Preheat your oven to 200°F and set up two baking sheets — line one with paper towels and fit a wire cooling rack into the other. This staging system keeps finished latkes warm and crispy while you work through the batch.
Scrub the potatoes thoroughly but leave the skin on — it adds texture and helps hold everything together. Cut each potato crosswise in half to fit your food processor feed tube.
Using the shredding disk of your food processor, grate the potatoes and onion together. Work quickly once you start — potatoes begin oxidizing the moment they're cut.
Bundle the grated mixture in a triple layer of cheesecloth, then gather the corners and tie them around a wooden spoon handle. Twist and squeeze aggressively over a bowl until no more liquid drips out — this step makes the difference between soggy and crispy latkes.

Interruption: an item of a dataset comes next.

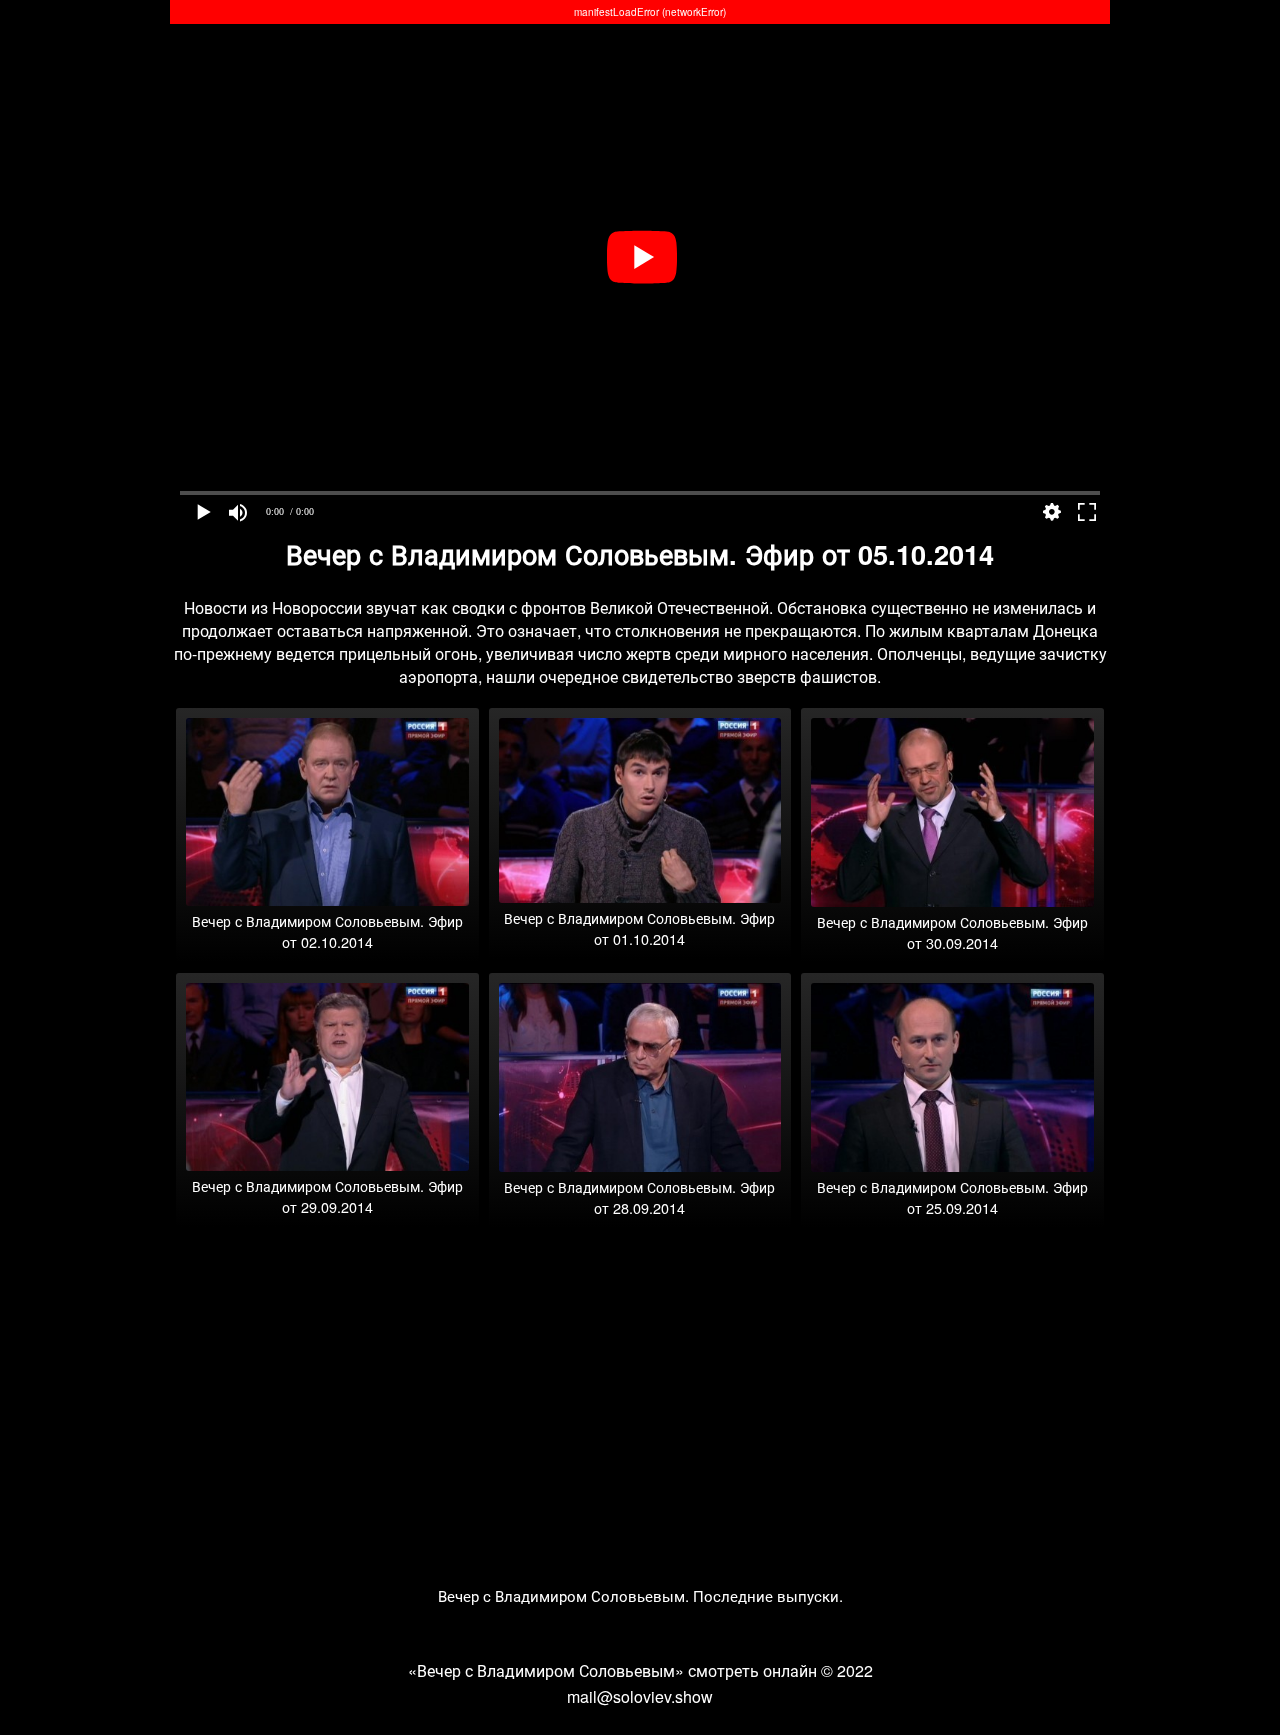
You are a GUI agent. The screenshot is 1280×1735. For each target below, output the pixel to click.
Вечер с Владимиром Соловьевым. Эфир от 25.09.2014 (952, 1197)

Allow the drained liquid to sit undisturbed for a few minutes, then carefully pour off the brownish liquid while keeping the white potato starch that settled at the bottom. This starch is your natural binding agent.
Add the squeezed potato-onion mixture, egg, matzo meal, salt, and pepper to the bowl with the reserved starch. Mix everything together with your fingers until evenly distributed — hands work better than spoons here. Let the mixture rest while you heat the oil.
⏱ 10 min
Pour oil into a large skillet to a depth of 1/4 inch and heat over medium-high heat. Test the temperature by dropping in a small pinch of the potato mixture — it should sizzle immediately and vigorously.
Scoop 1/4 cup of the mixture onto a large spatula and flatten it into a 4-inch patty, pressing gently to compact. The edges should be relatively even but don't worry about perfect circles.
Carefully slide the latke into the hot oil, starting from the edge closest to you. Fry until deeply golden-brown and crispy, about 4-5 minutes per side. Don't flip too early — wait for that deep color to develop.
⏱ 5 min
Lift the finished latkes onto the paper towel-lined baking sheet and let them drain for 2 minutes. This brief rest helps excess oil drip away without making them soggy.
⏱ 2 min
Serve immediately with sour cream for the best texture, or transfer to the wire rack in the warm oven where they'll stay crispy for up to 30 minutes. Just don't stack them or they'll steam and lose their crunch.